I’d like to know more about the breaking and regenerative breaking behavior of Orel20 and Sapog firmware. We have eight Orel20 mounted on a fixed wing aircraft in open loop control mode. The flight velocity and small propellers requiresr to spin the engine at a fast rate to produce thrust, therefor it is quite easy for the propeller to enter windmilling state, especially in descent.
Three pictures are attached:
-Current and voltage measurement by Orel20
-Air velocity, calculated thrust and engine RPM
-ADC0/1: current measurements by power boards at the battery level
We have 2 batteries powering each 4 engines.

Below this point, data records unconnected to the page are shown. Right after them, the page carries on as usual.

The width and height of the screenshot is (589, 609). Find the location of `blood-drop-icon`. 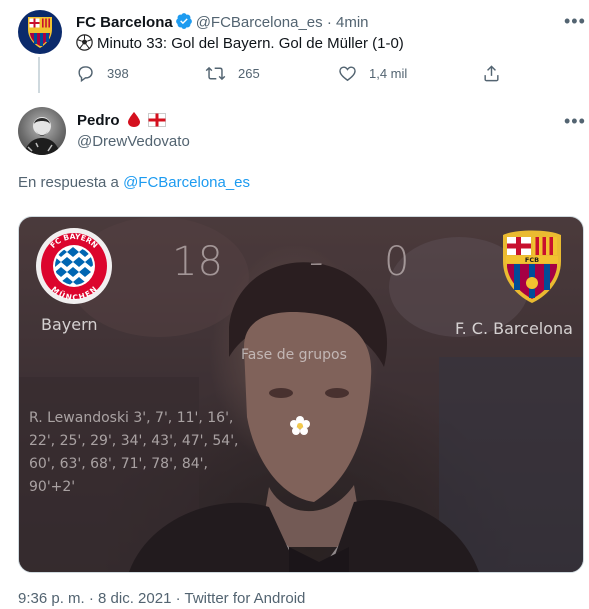

blood-drop-icon is located at coordinates (134, 122). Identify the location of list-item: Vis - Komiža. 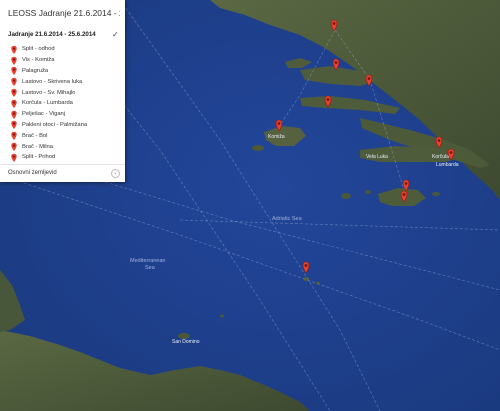
(48, 60).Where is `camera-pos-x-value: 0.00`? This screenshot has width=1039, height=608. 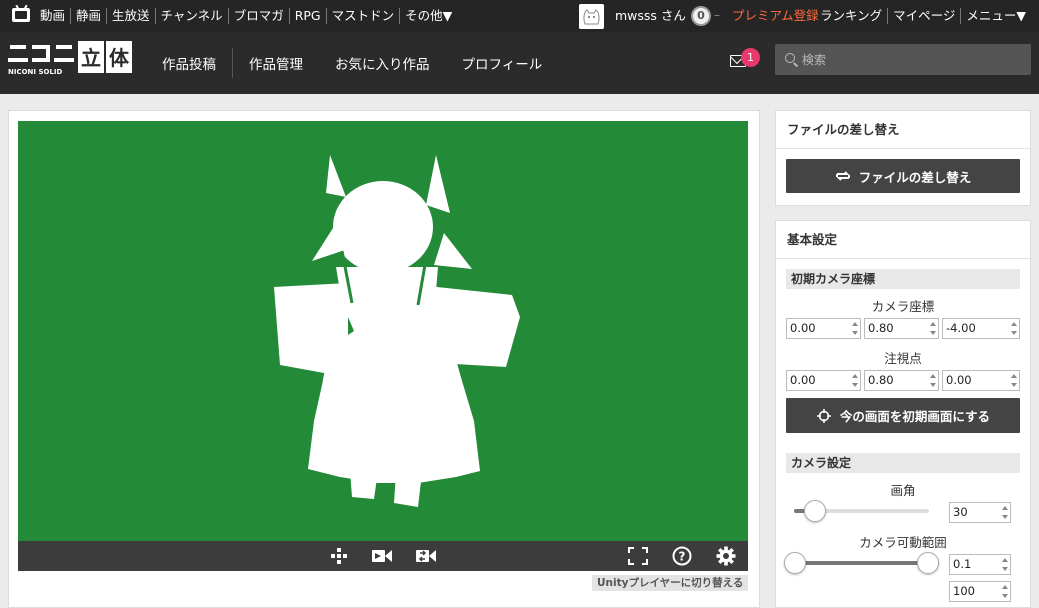
camera-pos-x-value: 0.00 is located at coordinates (803, 328).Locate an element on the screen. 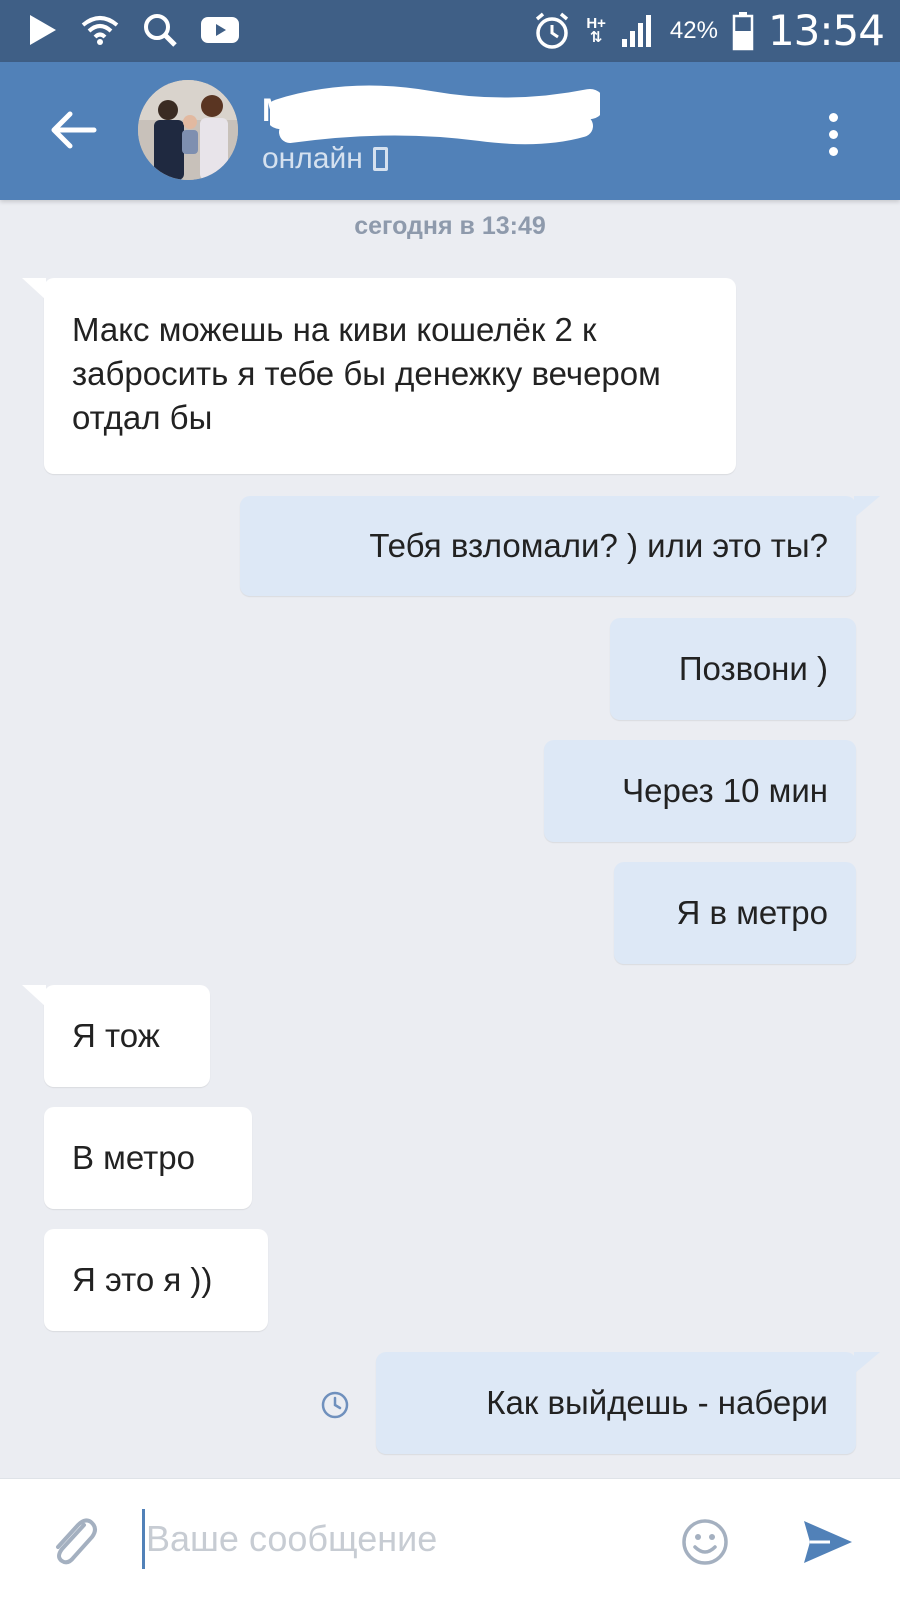 The image size is (900, 1600). message-text: В метро is located at coordinates (134, 1158).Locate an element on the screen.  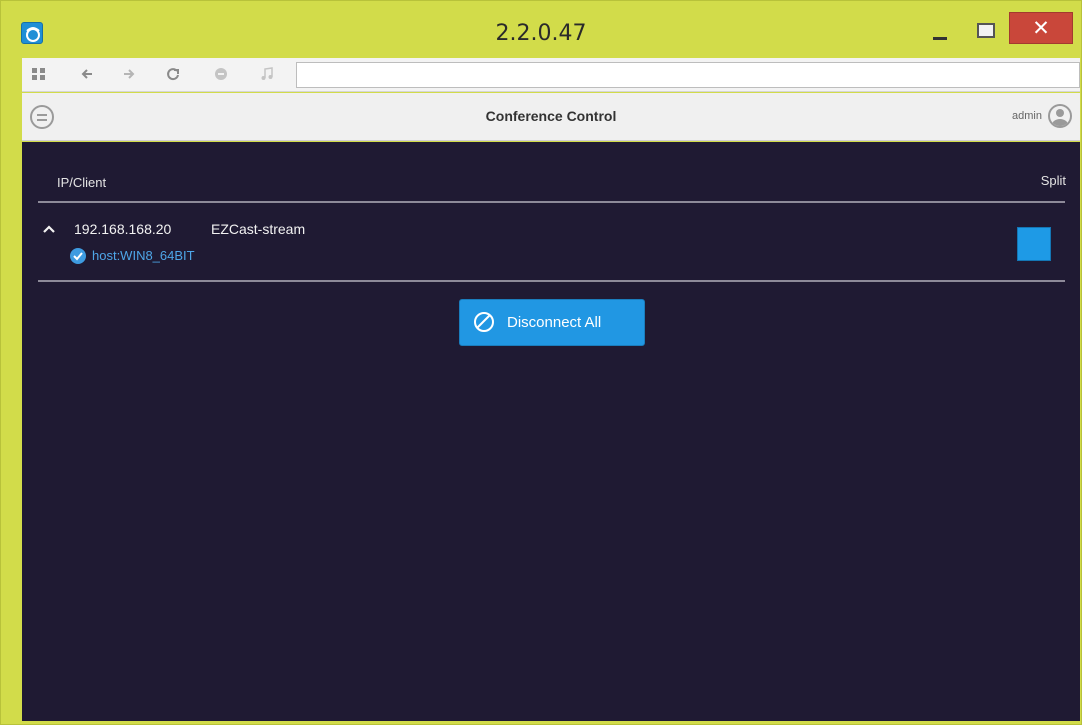
close-button: ✕ is located at coordinates (1041, 28).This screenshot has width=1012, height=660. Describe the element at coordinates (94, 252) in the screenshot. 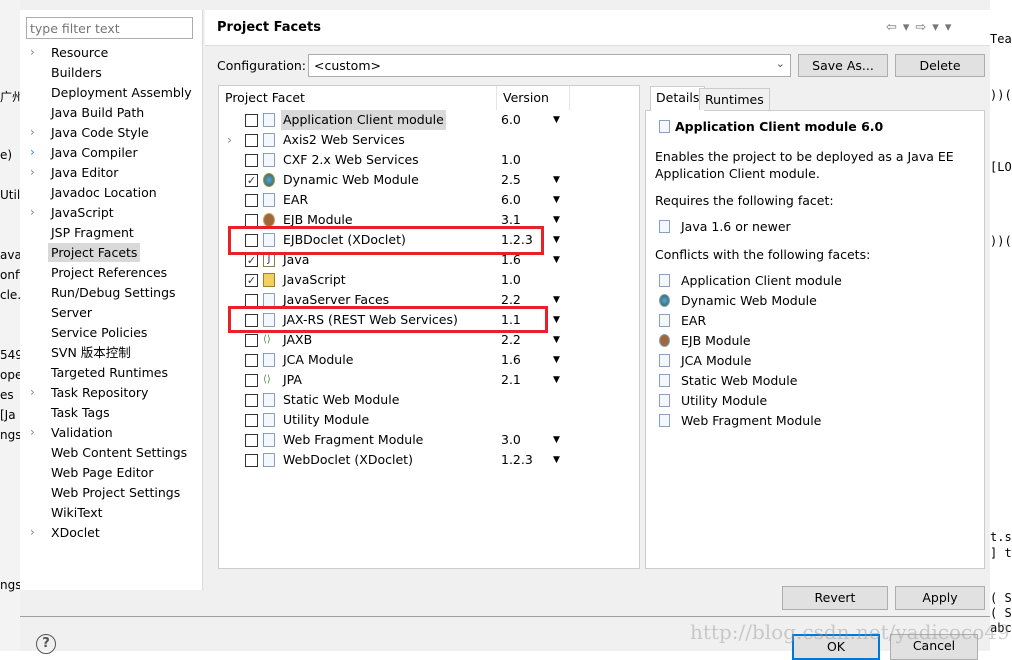

I see `tree-item: Project Facets` at that location.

So far we identify one safe state:
-The propeller is producing negative thrust but the pilot keeps some control on the engine RPM and no power is produced (visible shortly at time=330s in the images). How does sapog manages the engine control in this case?
Lately we found a weird behavior:
-If the pilot sets throttle stick at 0%, high current spicks are returned to the power bus (shortly 14A!). Propellers are stopped shortly with a loud mechanical sound before being in what appears to be free-wheeling mode, despite the 0rpm measured by the ESC. And this is can be a cyclic behavior until the pilot throttles up again.
After reading both Orel20 and Sapog doc, I’m unable to explain these behaviors so I’d like to understand better:
-how does Sapog applies regenerative breaking and what is an “active free-wheeling”?
-as you can see in the pictures, measured current from Sapog doesn’t go negative and I don’t think this is only due to filtering. Is it possible to obtain the negative values as well (would be much useful for identification)?
-would it be possible to remove this regenerative breaking behavior or to control it better!(it is not really funny to hear that noise in flight) ?
-I understood that Sapog does not have breaking behavior (not regenerative) is that correct?
No special operating modes are applied in this case.
The abrupt stop and the large reverse current flow is probably due to a loss of synchronization.
When the motor is not driven (freewheeling), the speed is not measured and zero is reported.
Not sure why this could be cyclic. Is there any chance to reproduce this in a lab environment and capture the UART output from Sapog?
Regenerative braking is applied by modulating a lower output voltage than the induced back EMF. The resulting reverse current flow takes the energy out of the motor.
Active free-wheeling is the synchronous switching of both sides of a half-bridge so that the current flows through either of the two transistors instead of their flyback diodes (excepting the very short transients when the half-bridge is transitioning between the two stable states). The voltage drop on an open transistor is substantially lower than on a flyback diode, which results in a lower power dissipation.
Sapog uses a unipolar low-side current amplifier that is unable to capture negative currents, so it is a hardware limitation.
I think we need to understand the cause better. If you could reproduce this behavior in the lab, and describe your setup, it would help us investigate it.
Generally speaking, any electric brake is regenerative, because braking assumes the removal of mechanical energy from the motor by transforming it into electric energy, which is then either absorbed by the power supply (battery) or dissipated via a braking resistor. Certain basic low-power ESC apply braking by simply short-circuiting the motor with a particular duty cycle, but this approach is not scalable and is prone to damaging the drive.